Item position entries
- - -

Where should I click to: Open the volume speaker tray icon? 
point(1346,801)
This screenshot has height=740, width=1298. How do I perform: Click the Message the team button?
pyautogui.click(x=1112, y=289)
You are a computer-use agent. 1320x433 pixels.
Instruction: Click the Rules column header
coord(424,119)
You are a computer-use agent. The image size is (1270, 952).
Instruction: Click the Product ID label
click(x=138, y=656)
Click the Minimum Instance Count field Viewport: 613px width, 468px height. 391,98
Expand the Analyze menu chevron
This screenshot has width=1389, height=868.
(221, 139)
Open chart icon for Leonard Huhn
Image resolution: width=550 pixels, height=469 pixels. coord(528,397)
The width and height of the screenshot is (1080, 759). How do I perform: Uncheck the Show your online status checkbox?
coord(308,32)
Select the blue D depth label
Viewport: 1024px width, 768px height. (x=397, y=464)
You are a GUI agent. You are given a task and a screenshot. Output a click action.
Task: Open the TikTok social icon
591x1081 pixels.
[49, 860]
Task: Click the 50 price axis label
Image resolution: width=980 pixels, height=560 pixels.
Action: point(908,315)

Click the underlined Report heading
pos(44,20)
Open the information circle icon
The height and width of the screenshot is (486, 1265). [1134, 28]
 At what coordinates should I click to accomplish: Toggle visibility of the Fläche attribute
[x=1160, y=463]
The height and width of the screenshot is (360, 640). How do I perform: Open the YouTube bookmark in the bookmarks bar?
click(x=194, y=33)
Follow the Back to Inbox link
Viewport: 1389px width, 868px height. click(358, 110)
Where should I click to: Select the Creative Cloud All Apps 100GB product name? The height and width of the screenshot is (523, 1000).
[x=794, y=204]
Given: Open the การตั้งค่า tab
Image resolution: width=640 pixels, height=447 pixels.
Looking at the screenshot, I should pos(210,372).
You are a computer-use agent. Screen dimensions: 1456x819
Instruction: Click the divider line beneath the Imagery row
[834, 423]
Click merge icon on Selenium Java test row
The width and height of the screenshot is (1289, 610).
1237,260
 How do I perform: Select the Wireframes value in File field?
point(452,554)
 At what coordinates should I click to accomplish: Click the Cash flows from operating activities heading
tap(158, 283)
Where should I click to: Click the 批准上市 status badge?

- - -

Task directions: Can you write out, word for word, the items from the line containing "Click the Minimum" through the end of the items above?

Output for this exercise:
Click the Minimum Instance Count field Viewport: 613px width, 468px height. 391,98
Expand the Analyze menu chevron
This screenshot has width=1389, height=868.
(221, 139)
Open chart icon for Leonard Huhn
Image resolution: width=550 pixels, height=469 pixels. coord(528,397)
The width and height of the screenshot is (1080, 759). How do I perform: Uncheck the Show your online status checkbox?
coord(308,32)
Select the blue D depth label
Viewport: 1024px width, 768px height. (x=397, y=464)
You are a GUI agent. You are given a task and a screenshot. Output a click action.
Task: Open the TikTok social icon
591x1081 pixels.
[49, 860]
Task: Click the 50 price axis label
Image resolution: width=980 pixels, height=560 pixels.
Action: point(908,315)

Click the underlined Report heading
pos(44,20)
Open the information circle icon
The height and width of the screenshot is (486, 1265). [1134, 28]
 At what coordinates should I click to accomplish: Toggle visibility of the Fläche attribute
[x=1160, y=463]
The height and width of the screenshot is (360, 640). How do I perform: Open the YouTube bookmark in the bookmarks bar?
click(x=194, y=33)
Follow the Back to Inbox link
Viewport: 1389px width, 868px height. click(358, 110)
Where should I click to: Select the Creative Cloud All Apps 100GB product name? The height and width of the screenshot is (523, 1000).
[x=794, y=204]
Given: Open the การตั้งค่า tab
Image resolution: width=640 pixels, height=447 pixels.
Looking at the screenshot, I should pos(210,372).
You are a computer-use agent. Screen dimensions: 1456x819
Instruction: Click the divider line beneath the Imagery row
[834, 423]
Click merge icon on Selenium Java test row
The width and height of the screenshot is (1289, 610).
1237,260
 How do I perform: Select the Wireframes value in File field?
point(452,554)
 At what coordinates should I click to accomplish: Click the Cash flows from operating activities heading
tap(158, 283)
Where should I click to: Click the 批准上市 status badge?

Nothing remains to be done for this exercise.